Now, let's create a Pulumi program that sets up these AWS Batch components using the `pulumi_aws` package.

```python
import pulumi
import pulumi_aws as aws

# Create an IAM role that AWS Batch can assume
batch_service_role = aws.iam.Role("batch_service_role",
    assume_role_policy="""{
        "Version": "2012-10-17",
        "Statement": [{
            "Effect": "Allow",
            "Principal": {
                "Service": "batch.amazonaws.com"
            },
            "Action": "sts:AssumeRole"
        }]
    }""")

# Attach the AWS managed Batch service policy to the role
batch_service_policy_attachment = aws.iam.RolePolicyAttachment("batch_service_policy_attachment",
    role=batch_service_role.name,
    policy_arn="arn:aws:iam::aws:policy/service-role/AWSBatchServiceRole")

# Create a Compute Environment
compute_environment = aws.batch.ComputeEnvironment("compute_environment",
    service_role=batch_service_role.arn,
    type="MANAGED",
    compute_resources={
        "type": "EC2",
        "min_vcpus": 0,
        "max_vcpus": 100,
        "instance_types": ["c5.large"],
        "subnets": ["subnet-04567c43b58cd6e18"],  # Replace this with your actual subnet
        "security_group_ids": ["sg-09a1234daac12345d"],  # Replace this with your actual security group id
        "allocation_strategy": "BEST_FIT"
    })

# Create a Job Queue
job_queue = aws.batch.JobQueue("job_queue",
    state="ENABLED",
    priority=1,
    compute_environments=[
        {
            "order": 1,
            "compute_environment": compute_environment.arn
        }
    ])

# Create a Job Definition
job_definition = aws.batch.JobDefinition("job_definition",
    type="container",
    container_properties="""{
        "image": "my-docker-image",  # Replace this with the URI of your Docker image
        "vcpus": 1,
        "memory": 512
    }""")

# Optional: create a Scheduling Policy
scheduling_policy = aws.batch.SchedulingPolicy("scheduling_policy",
    fair_share_policy={
        "share_decay_seconds": 3600,
        "compute_reservation": 1,
        "share_distribution": [{"share_identifier": job_queue.arn, "weight_factor": 1.0}]
    })

# Export the ARNs of the created resources
pulumi.export('compute_environment_arn', compute_environment.arn)
pulumi.export('job_queue_arn', job_queue.arn)
pulumi.export('job_definition_arn', job_definition.arn)
pulumi.export('scheduling_policy_arn', scheduling_policy.arn)
```

In the code above, we defined four Pulumi resources. Let’s break down each section:

- **IAM Role**: We created an IAM role that AWS Batch can use to interact with other AWS services. We attached the AWS managed policy for Batch services to this role.
- **Compute Environment**: We defined a managed compute environment where our jobs will run. The environment uses EC2 instances, and it can scale from 0 to 100 vCPUs based on job demand. Additionally, we specified a strategy for resource allocation.
- **Job Queue**: We set up a job queue and linked it to our compute environment. Jobs in this queue will run on the compute resources provided by our compute environment.
- **Job Definition**: We defined a job template providing details about how jobs should be executed. This includes the Docker image to run and the resources needed per job.
- **Scheduling Policy**: This is an optional resource that helps prioritize jobs. We used a fair share policy, which shares compute time fairly among jobs.

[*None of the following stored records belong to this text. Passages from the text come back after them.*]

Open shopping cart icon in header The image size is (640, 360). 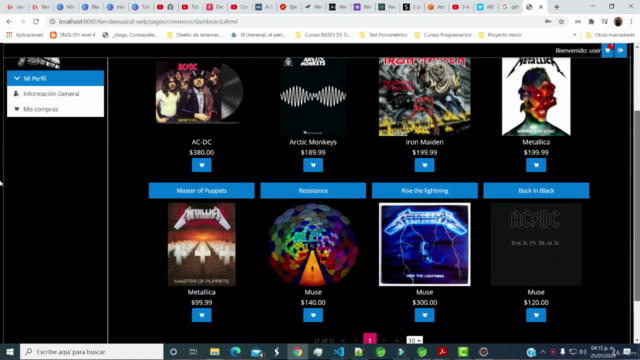[607, 51]
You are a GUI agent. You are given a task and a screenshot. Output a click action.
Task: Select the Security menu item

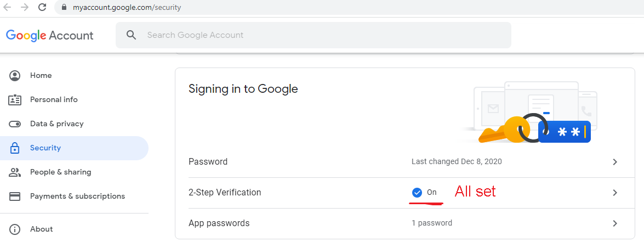tap(74, 148)
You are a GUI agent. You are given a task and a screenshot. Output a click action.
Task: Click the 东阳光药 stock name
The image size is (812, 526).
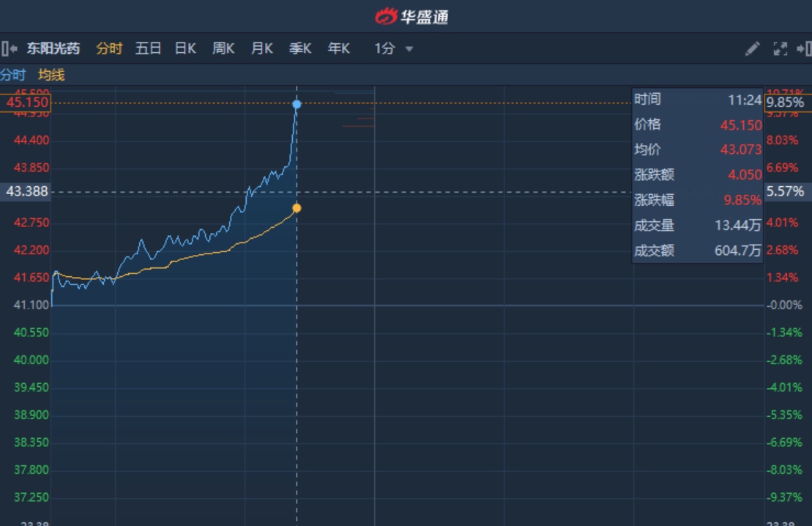click(53, 49)
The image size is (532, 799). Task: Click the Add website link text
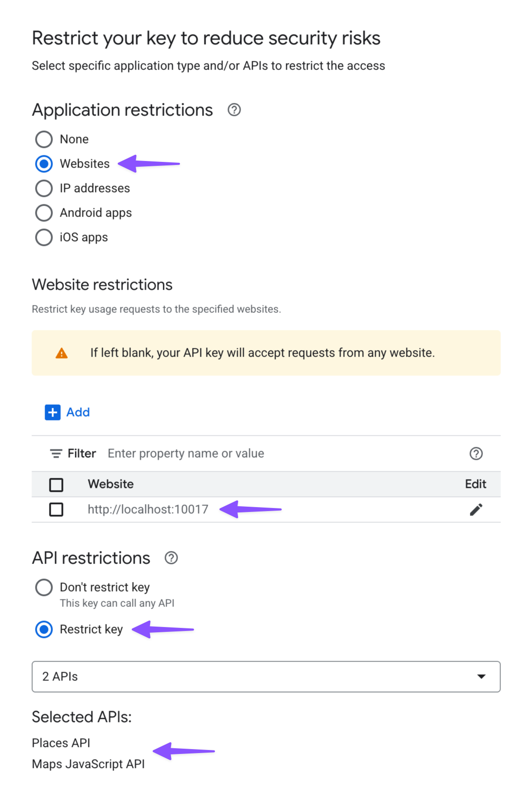click(78, 412)
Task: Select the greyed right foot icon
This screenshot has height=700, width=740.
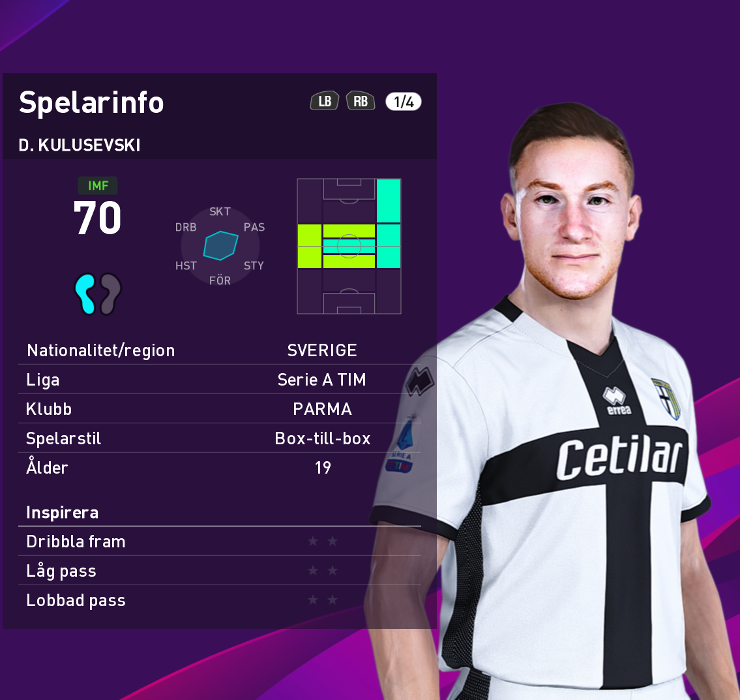Action: pos(110,294)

Remember to replace placeholder values such as subnets, security group IDs, and Docker image URIs with actual values from your setup.

When the above program is executed with Pulumi, it will provision these resources in your AWS account, setting the stage for you to submit and run AI workloads at scale with AWS Batch. To deploy your jobs, you'd construct and submit a job definition that matches the `job_definition` created in this setup.